0

I'm trying to understand uninitialized pointers in functions as a local variable. here is my code:

#include <stdio.h>
#include <string.h>

void big_p() {
    char big[150];
    memset(big, 'B', 150);
    }

void ptr_init() {
    char *p;
    char x = 'X';
    printf("P value: %p\n", p);
}

int main()
{
    big_p();
    ptr_init();
}

I have some questions:

  1. the pointer p is pointing to a random memory address! why it contains 0x424242... (hex of 'B')?
  2. if I remove the line "char x = 'X'; " the pointer p does not contains hex of 'B', why?!

thank you.

FIFO
  • 41
  • 6
  • 1
    Local variables aren't initialized automatically, so it is expected for `p` to point to some random address. In your particular case, both `big` and `p` happen to be located on the stack, so `p` is just "reusing" the part of the stack where `big` used to be (and `x` might affect that in some unspecified/undefined way) – Felix G May 15 '20 at 08:31
  • 2
    Welcome to the world of undefined behavior. – kiran Biradar May 15 '20 at 08:32
  • 1
    Thou shalt not read out uninitialised variables (`p` here)! – alk May 15 '20 at 08:34
  • 1
    Please also note that the behavior you describe only happens when you compile without optimizations. If you compile with `-O3`, `x` is optimized out and both versions behave the same (but again different to both of the `-O0` versions). This is one of the reasons you have to avoid undefined behavior. If you're still curious though, the reason why `x` affects the outcome in your case is that it forces the compiler to put `p` on the stack, and without `x` it would just be kept in a register (and therefore have a different, but still random, value) – Felix G May 15 '20 at 08:43
  • The question “why?” presupposes that there is a reason for that behaviour - and worse, that that behaviour can somehow be “expected” and/or can be relied upon. None of that is the case . When uninitialised variables are created, the compiler and runtime environment can do whatever they like on the day. As @FelixG mentions, the same patch of memory is being reused. The machine could - just as validly - have chosen an entirely different area of memory untreated to the Bs you created earlier.
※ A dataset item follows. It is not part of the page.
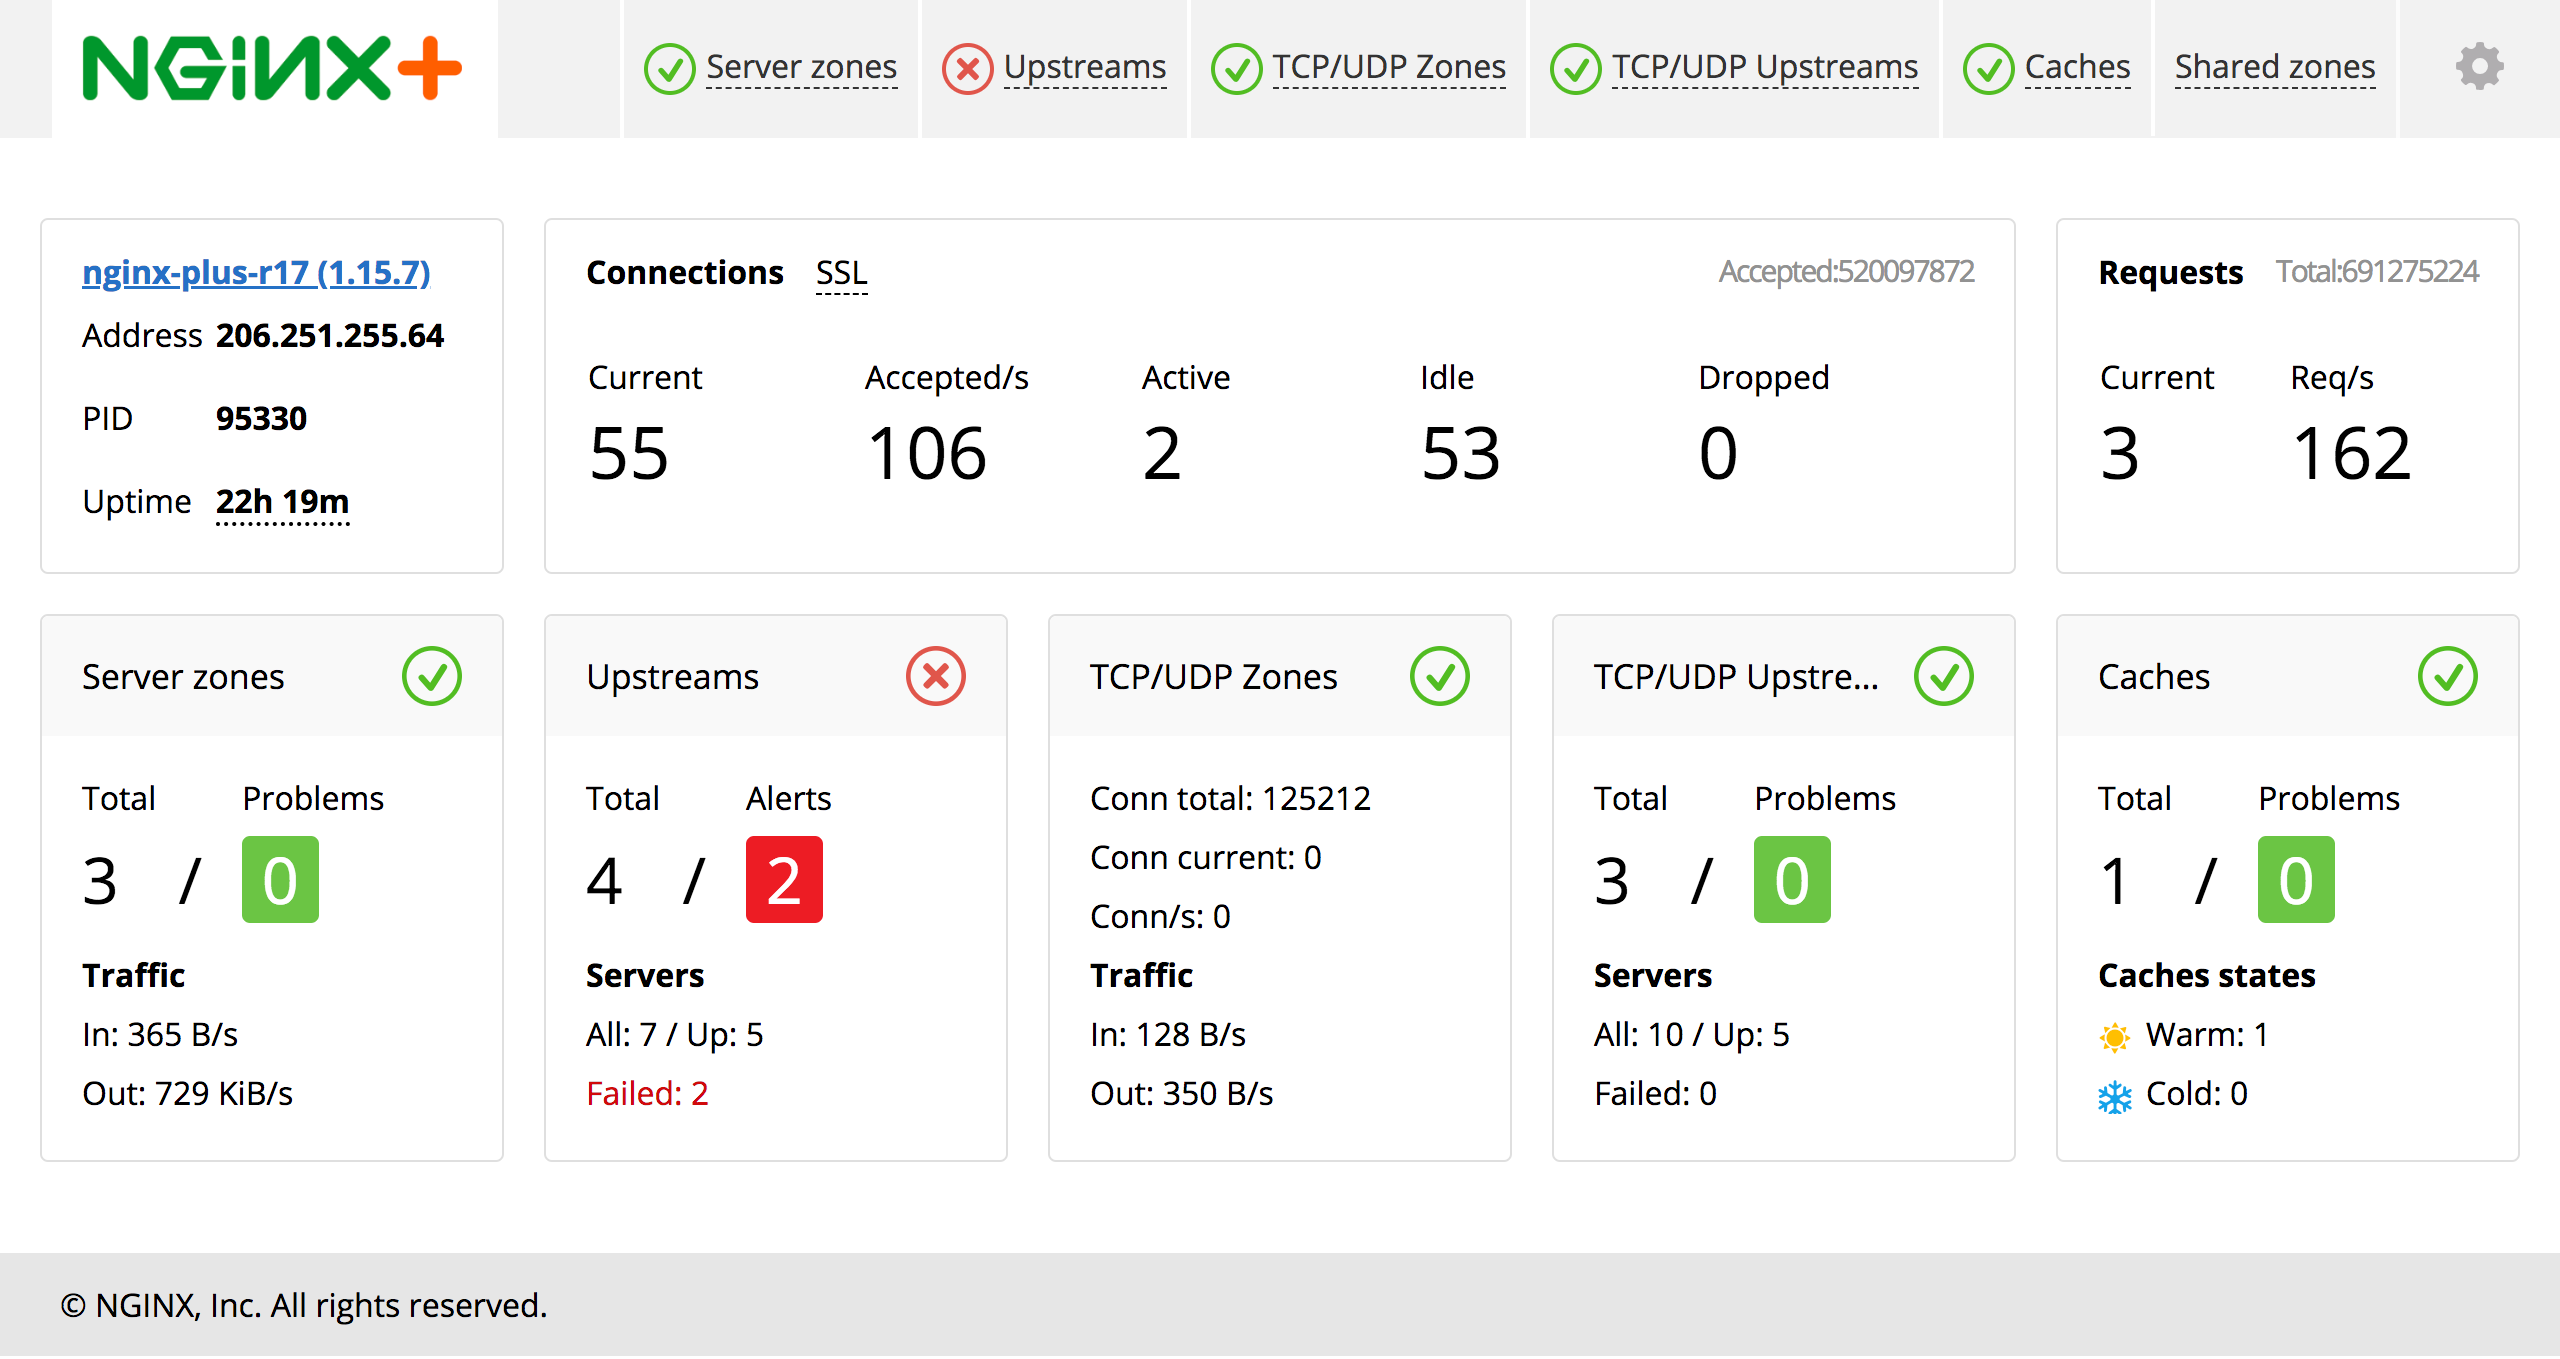Click the green check beside TCP/UDP Upstreams nav item

1575,67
Golden rule : never read uninitialised memory ! – racraman May 15 '20 at 08:46
  • Another important thing: just because the content of an uninitialized variable is "random" doesn't mean that it can be used as a source of randomness for an RNG! There was a case in OpenSSL on Debian where someone tried to do that, which led to a serious vulnerability (https://security-tracker.debian.org/tracker/CVE-2008-0166). – Felix G May 15 '20 at 08:53
  • 1
    @racraman: Your comment contradicts itself by suggesting there is not a reason for the behavior and then giving a reason (“the same patch of memory is being reused”). And that shows there are in fact reasons, so it is reasonable to inquire about them. Furthermore, it is useful: Understanding how programs misbehave may not enable us to rely on that for production code, but it does give us information useful for debugging. Understanding how various behaviors result from errors can help us trace from symptoms to causes. These questions can also help teach students how compilers work. – Eric Postpischil May 15 '20 at 09:40
  • @EricPostpischil glad to see that i'm not the only one who thinks that actually explaining undefined behavior is much better than just saying "if you do that, demons will come flying out of your nose!". – Felix G May 15 '20 at 09:45

0 Answers0